Herbert Xu wrote:
On Wed, Mar 23, 2005 at 09:43:40PM -0800, David S. Miller wrote:
This patch (not entirely reviewed myself yet) contains the parts
necessary for hooking output IPsec packets for netfilter.
This is actually much cleaner than I had ever anticipated.
I like it.
I completely agree. The output patch is an elegant piece of work.
Thanks. Unfortunantely it might need to be replaced because of
issues with the input side.
I suppose the input side will be quite a bit more involved?
Maybe it won't be that bad when we actually see it :)

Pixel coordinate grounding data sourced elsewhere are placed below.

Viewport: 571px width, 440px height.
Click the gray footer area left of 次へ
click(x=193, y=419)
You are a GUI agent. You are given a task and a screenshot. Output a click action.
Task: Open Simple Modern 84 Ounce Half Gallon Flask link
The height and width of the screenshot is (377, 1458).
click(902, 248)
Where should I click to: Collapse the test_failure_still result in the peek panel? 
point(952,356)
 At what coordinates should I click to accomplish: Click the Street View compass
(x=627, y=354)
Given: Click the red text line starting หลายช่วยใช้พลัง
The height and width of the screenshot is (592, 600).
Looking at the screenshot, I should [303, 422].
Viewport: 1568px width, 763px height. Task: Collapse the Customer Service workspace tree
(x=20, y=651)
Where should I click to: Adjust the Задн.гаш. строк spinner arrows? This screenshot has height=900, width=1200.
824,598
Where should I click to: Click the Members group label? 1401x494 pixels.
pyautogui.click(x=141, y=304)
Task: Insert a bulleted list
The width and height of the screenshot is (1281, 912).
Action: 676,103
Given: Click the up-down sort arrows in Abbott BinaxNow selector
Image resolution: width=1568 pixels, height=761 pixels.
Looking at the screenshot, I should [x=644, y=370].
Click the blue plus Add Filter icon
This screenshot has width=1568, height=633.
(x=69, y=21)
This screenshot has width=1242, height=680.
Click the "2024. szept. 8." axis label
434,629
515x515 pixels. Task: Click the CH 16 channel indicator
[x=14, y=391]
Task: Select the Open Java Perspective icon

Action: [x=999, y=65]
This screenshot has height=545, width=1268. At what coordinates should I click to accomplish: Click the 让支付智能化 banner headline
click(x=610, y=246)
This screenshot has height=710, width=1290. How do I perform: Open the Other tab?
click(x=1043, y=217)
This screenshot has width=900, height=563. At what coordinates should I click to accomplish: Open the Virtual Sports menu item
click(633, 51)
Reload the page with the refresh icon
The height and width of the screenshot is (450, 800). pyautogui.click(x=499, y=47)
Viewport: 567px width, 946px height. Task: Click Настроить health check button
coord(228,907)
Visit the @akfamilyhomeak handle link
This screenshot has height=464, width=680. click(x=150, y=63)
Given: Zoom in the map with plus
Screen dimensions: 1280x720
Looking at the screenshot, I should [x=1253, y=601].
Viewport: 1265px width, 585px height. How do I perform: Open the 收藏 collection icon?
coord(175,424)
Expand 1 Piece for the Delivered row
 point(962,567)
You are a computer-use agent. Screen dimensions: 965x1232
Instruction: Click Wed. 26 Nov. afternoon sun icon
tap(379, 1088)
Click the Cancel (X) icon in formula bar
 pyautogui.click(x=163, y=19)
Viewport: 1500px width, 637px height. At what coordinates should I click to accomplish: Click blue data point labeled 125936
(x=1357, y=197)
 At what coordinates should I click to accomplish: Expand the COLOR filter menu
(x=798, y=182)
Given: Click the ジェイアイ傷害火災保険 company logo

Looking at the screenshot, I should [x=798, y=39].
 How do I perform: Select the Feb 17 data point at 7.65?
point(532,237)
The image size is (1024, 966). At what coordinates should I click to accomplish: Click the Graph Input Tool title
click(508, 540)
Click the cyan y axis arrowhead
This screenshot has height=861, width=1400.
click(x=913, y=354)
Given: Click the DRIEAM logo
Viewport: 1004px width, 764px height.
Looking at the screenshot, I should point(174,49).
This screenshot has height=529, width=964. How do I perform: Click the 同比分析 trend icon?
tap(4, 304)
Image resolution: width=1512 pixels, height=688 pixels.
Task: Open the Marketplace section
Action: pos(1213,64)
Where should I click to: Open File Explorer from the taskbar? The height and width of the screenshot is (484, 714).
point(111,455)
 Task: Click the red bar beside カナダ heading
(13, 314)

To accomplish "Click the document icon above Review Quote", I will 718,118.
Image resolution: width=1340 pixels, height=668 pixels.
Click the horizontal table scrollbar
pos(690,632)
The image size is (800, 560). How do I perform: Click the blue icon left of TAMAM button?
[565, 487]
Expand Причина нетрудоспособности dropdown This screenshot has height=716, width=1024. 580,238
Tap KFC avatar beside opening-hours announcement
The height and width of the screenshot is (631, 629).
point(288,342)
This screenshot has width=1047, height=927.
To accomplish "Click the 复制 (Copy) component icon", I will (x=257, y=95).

Stealing the packets in xfrm_policy_check() didn't work out, a packet
can be checked multiple times, and before all IPsec processing is
done, because of raw sockets. Even worse, a raw socket can have its
own policy and accept packets that will be further processed by
IPsec. This suggests that the whole idea of skipping netfilter hooks
before all IPsec processing is done was wrong and we need to call
them on each pass through the stack as usual to be able to filter
before raw sockets. For symetry in the output path we would need to
pass the packet through POST_ROUTING and OUTPUT for each tunnel mode
transform. I wanted to avoid this so far because I can't think of
anything useful netfilter could do between two transforms on output,
but the good part is that it shouldn't require any changes in the
input path. I'm trying it now ..
BTW Patrick, what about the other bits in your original patch set?
In particular, have you still got the bit that does policy lookups
I haven't got up-to-date patches, but Christophe Saoute has ported
them to 2.6.12-rc1 and published on his page:
There are two patches that will probably be required either way,
the policy lookup after SNAT patch you mentioned, and a patch that
adds a function to restore struct flowi as it would have looked
without NAT for policy checks. Both are small and should be